## Exercise brief
Word-for-word transcription needed. Include every entry below but no pictures.

## Supplied entries
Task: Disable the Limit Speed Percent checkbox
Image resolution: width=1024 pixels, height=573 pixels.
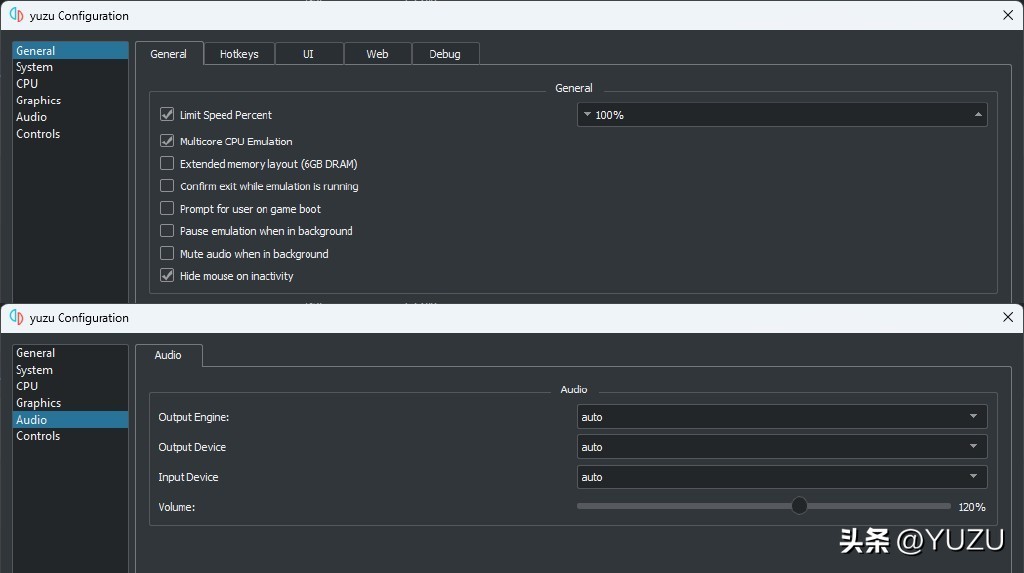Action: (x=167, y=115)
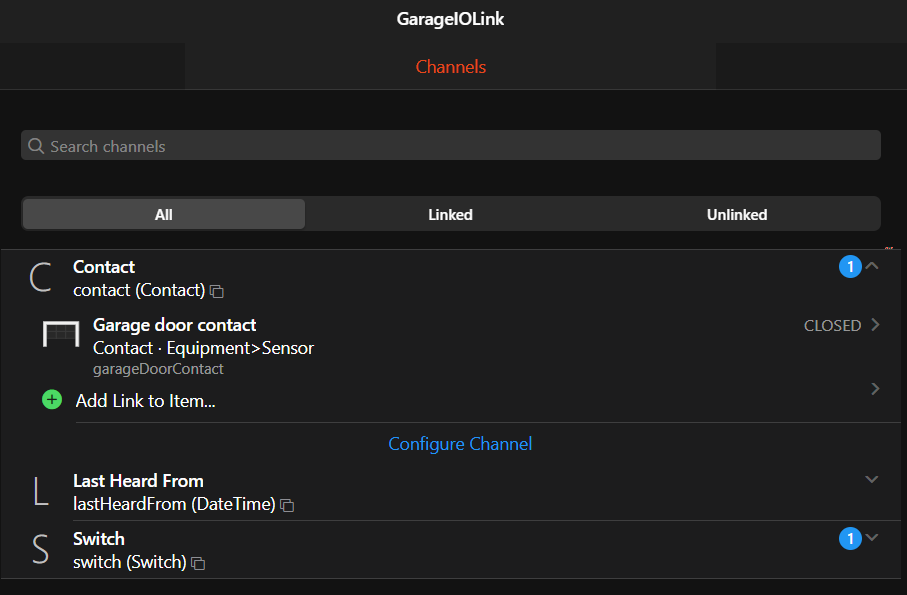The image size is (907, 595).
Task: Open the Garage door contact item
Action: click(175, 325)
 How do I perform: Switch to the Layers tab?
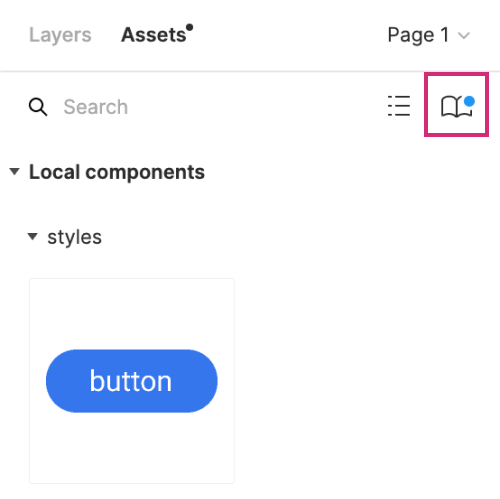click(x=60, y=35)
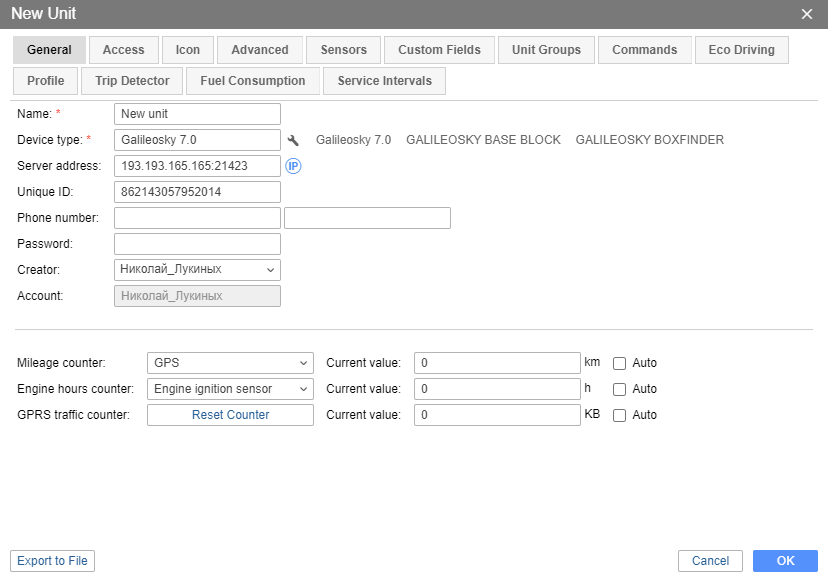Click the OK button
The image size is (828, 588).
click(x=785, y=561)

## Output of the task
Task: Disable the Limit Speed Percent checkbox
Image resolution: width=1024 pixels, height=573 pixels.
Action: (x=167, y=115)
The image size is (907, 595).
Task: Open the Garage door contact item
Action: click(175, 325)
 How do I perform: Switch to the Layers tab?
click(x=60, y=35)
Click the OK button
The image size is (828, 588).
click(x=785, y=561)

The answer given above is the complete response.